Three days after the story ran, Starr's office issued a press release stating it hadn't conducted mock trials. The following day the Democrat-Gazette ran an article by reporters Bowers and Joe Stumpe on Starr's decision (later reversed) to leave the investigation this summer to become dean of Pepperdine University Law School. Touching on the trial issue, the story quoted Starr as saying, "There were no mock trials."
The story also quoted Hobbs as saying, "While there may be a semantic problem with the term 'mock trial,' our source says that a group of people was paid by the independent counsel's office to listen to evidence and render a verdict on it."
But it was clear the story was unraveling. The source had reversed course and was now saying that the "jurors" actually had been leaning toward conviction.
Then, five days after the original article ran, the Democrat-Gazette received disheartening news. The source contacted Bowers to say that he had spoken to an acquaintance in Starr's office who had convinced him that there had been no mock trials. The Democrat-Gazette's retraction, appearing under the headline "Starr staged no mock trials, source concedes," ran on the paper's front page on Friday, February 21.
Washington Post media writer Howard Kurtz calls the episode "a spectacular embarrassment for the paper, which apparently staked its reputation on an unnamed source which did not have firsthand knowledge.... What compounded the error was the Democrat-Gazette's insistence in standing by the story for six long days after it was denied."
Why had the paper gone with the story based on a single unnamed source?
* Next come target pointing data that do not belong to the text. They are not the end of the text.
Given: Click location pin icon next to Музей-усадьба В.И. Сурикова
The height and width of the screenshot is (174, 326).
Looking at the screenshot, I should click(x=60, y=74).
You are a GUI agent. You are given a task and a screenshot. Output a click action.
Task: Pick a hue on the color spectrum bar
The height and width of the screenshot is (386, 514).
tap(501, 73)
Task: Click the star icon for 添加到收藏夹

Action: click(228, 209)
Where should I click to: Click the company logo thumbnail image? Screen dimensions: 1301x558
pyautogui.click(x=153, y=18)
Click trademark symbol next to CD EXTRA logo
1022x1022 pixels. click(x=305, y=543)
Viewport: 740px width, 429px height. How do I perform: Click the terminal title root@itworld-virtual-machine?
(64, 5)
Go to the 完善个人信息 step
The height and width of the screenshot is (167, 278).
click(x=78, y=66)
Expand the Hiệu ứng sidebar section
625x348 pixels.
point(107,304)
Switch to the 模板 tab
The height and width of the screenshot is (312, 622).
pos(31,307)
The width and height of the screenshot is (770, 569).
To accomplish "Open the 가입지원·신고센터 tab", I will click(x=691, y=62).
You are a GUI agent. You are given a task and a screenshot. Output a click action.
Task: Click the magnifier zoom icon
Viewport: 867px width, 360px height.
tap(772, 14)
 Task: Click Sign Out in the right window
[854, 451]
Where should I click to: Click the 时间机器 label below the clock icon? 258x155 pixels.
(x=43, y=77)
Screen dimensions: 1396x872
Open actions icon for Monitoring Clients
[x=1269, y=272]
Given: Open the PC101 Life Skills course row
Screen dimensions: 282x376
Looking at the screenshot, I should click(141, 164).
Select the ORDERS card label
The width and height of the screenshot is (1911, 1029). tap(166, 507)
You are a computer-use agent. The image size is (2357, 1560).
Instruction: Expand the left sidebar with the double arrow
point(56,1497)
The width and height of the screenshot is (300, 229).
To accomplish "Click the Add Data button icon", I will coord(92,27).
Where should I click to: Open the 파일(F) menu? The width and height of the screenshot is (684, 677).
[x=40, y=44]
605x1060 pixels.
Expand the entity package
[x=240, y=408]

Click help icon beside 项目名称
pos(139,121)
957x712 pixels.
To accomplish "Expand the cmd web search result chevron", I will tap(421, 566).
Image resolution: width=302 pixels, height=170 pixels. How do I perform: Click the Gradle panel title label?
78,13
Hobbs says the source had provided accurate information in the past. But the source had declined to tell Bowers where he had gotten his facts. It turned out that he had been relying on second-hand information from someone in Starr's office.
Bowers declined to discuss the story. Bob Lutgen, the Democrat-Gazette's managing editor, says, "We had confidence that he [the source] was absolutely correct. Because three or four items were actually checked out with other sources, we let our guard down a bit and used the whole thing."
As for the future, Lutgen says, "I don't think we'll be any more cautious than we were with this story." But, he adds, "I do think there will be a new level of caution on lower levels, and we will test [sources] much more vigorously perhaps."
While some journalists and media critics think any use of unnamed sources undermines credibility (see "Anony-
mous Sources," December 1994), their prime defender, Bob Woodward, says the question isn't so much the identity of the sources as the quality of the information they provide. In this case the Democrat-Gazette ended up with the worst of all worlds: secondhand information from a single anonymous source who didn't know what he was talking about.